Teen years were fun. They consisted of co-ed schools, catching another person's eye across the class, walking past on purpose, long telephone conversations, longer messenger chats and longest chats standing across the classroom corridors. These were my teen years, mind you. Now they seem to have etched themselves in the eighteenth century of contemporary world seeing how fast the couples progress in relationships.
And then came the twenties. Realistically speaking, it was only a day. Today I was nineteen, tomorrow I turn twenty. That was it. I was not given any super powers to multi-task my life, nor was I bestowed with culinary excellence or extreme academic ambition. I knew how to make a sandwich, and a birthday didnt change much of that fact. But people around me did. It's really weird, but I turned twenty and suddenly everyone else grew up. I saw friends entering relationships, some taking them seriously while others just went along with the drift. I saw them breaking up, making up, dissecting their love-lives amongst the eager ears and basically building a whole new world around this Mr.Right.
Who is Mr.Right really? Well, all those magazines call him Mr.RightNow. However, I've seen close friends finding their Mr.Right, and I can completely see them spending the rest of their lives with them, not just the 'right this moment'. Then there are those who go around kissing frogs just to find the real Mr.Right. In the process, they encounter Mr.downRIGHT annoying that gives us fodder for long hilarious conversations. Then there are those like me, waiting for Mr.Right, wondering if he's really sitting across the canteen or working really hard across the world so he could make every dream of mine come true.

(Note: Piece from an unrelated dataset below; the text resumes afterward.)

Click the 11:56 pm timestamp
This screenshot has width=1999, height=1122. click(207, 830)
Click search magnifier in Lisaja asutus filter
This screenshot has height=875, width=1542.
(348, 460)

You might laugh at that statement..surely, someone who's over twenty cant still be reeling over Mills and Boon type fantasies? But that's just it! I tried really hard to be a cynic. I tried justifying my singletondom for being independent and the 'Master of my own World'. I tried to pine about it, maybe in the hope that some knight in shining armour would rescue me, the damsel in day dream depress. I even tried laughing it off and not making such a big deal of something so miniscule in such a large life. But nothing's worked so far and I've resorted to the best version of me - going on with my life believing that Mr. Right is somewhere around the corner, and only when I move further down the road of life, can I reach that corner.
So conversations keep arising in class about this Mr.Right. I see a friend sobbing over a broken heart. I see another texting frantically a message of endearment she's learnt in a new language. I see one more having intellectual conversation with her better half, and I see yet another friend suspicious and sly about her better half's misdoings. I wonder if I'm better off living in my world of romance novels and fantasies or would I like to switch places with them. I wonder if I'd even make a good 'girl-friend' when I cant tolerate high heels. I wonder if I've missed out on years of being loved by 'someone special'. I wonder if I meet Mr.Right tomorrow, would I react like that lovestruck teen or would I be completely mature and committed like my friends, considering that I've graduated into the twenties. And finally I wonder, how much importance should I give this in my already cluttered-with-excitement life?
As I sign off, I wonder one last wonder that probably best describes my Mr.Right-about-everywhere. Is he wondering about a Miss Right too?